▶ DIRECTIONS:
Nothing in the data may be altered; copy it all exactly.

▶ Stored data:
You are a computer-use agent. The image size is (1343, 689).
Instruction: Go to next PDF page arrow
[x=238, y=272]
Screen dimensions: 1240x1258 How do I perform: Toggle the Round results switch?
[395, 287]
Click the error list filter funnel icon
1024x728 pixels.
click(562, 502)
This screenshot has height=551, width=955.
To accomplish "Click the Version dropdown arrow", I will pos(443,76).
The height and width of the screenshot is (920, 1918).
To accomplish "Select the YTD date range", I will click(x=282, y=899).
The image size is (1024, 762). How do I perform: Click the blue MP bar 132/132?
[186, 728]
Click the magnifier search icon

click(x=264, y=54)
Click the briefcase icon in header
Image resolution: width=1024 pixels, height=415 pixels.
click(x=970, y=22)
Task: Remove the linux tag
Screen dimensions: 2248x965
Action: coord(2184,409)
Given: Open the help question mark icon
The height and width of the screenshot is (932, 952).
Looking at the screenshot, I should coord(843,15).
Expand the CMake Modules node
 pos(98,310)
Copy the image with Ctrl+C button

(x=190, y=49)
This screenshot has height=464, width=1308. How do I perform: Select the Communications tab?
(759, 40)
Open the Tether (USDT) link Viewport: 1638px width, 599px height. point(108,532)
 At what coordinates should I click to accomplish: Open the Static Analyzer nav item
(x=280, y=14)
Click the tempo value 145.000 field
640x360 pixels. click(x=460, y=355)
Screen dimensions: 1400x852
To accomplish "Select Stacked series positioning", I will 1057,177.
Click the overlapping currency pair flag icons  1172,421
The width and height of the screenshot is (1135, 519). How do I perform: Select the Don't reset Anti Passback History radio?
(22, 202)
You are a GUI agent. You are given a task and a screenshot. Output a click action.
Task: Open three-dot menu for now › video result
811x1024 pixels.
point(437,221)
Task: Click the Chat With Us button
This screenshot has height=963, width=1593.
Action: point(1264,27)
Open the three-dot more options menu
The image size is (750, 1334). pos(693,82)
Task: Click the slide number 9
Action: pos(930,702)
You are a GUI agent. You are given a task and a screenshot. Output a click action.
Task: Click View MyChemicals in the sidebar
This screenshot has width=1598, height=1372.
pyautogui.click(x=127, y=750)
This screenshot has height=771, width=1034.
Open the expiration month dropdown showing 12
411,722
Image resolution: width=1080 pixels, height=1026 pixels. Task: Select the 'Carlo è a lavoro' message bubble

▶ SOLUTION FOR THIS EXERCISE:
You are a computer-use agent. The image size is (1343, 689).
Instruction: Go to next PDF page arrow
[x=238, y=272]
Screen dimensions: 1240x1258 How do I perform: Toggle the Round results switch?
[395, 287]
Click the error list filter funnel icon
1024x728 pixels.
click(562, 502)
This screenshot has height=551, width=955.
To accomplish "Click the Version dropdown arrow", I will pos(443,76).
The height and width of the screenshot is (920, 1918).
To accomplish "Select the YTD date range", I will click(x=282, y=899).
The image size is (1024, 762). How do I perform: Click the blue MP bar 132/132?
[186, 728]
Click the magnifier search icon

click(x=264, y=54)
Click the briefcase icon in header
Image resolution: width=1024 pixels, height=415 pixels.
click(x=970, y=22)
Task: Remove the linux tag
Screen dimensions: 2248x965
Action: coord(2184,409)
Given: Open the help question mark icon
The height and width of the screenshot is (932, 952).
Looking at the screenshot, I should coord(843,15).
Expand the CMake Modules node
 pos(98,310)
Copy the image with Ctrl+C button

(x=190, y=49)
This screenshot has height=464, width=1308. How do I perform: Select the Communications tab?
(759, 40)
Open the Tether (USDT) link Viewport: 1638px width, 599px height. point(108,532)
 At what coordinates should I click to accomplish: Open the Static Analyzer nav item
(x=280, y=14)
Click the tempo value 145.000 field
640x360 pixels. click(x=460, y=355)
Screen dimensions: 1400x852
To accomplish "Select Stacked series positioning", I will 1057,177.
Click the overlapping currency pair flag icons  1172,421
The width and height of the screenshot is (1135, 519). How do I perform: Select the Don't reset Anti Passback History radio?
(22, 202)
You are a GUI agent. You are given a task and a screenshot. Output a click action.
Task: Open three-dot menu for now › video result
811x1024 pixels.
point(437,221)
Task: Click the Chat With Us button
This screenshot has height=963, width=1593.
Action: point(1264,27)
Open the three-dot more options menu
The image size is (750, 1334). pos(693,82)
Task: Click the slide number 9
Action: pos(930,702)
You are a GUI agent. You are given a task and a screenshot. Output a click action.
Task: Click View MyChemicals in the sidebar
This screenshot has width=1598, height=1372.
pyautogui.click(x=127, y=750)
This screenshot has height=771, width=1034.
Open the expiration month dropdown showing 12
411,722
Image resolution: width=1080 pixels, height=1026 pixels. Task: Select the 'Carlo è a lavoro' message bubble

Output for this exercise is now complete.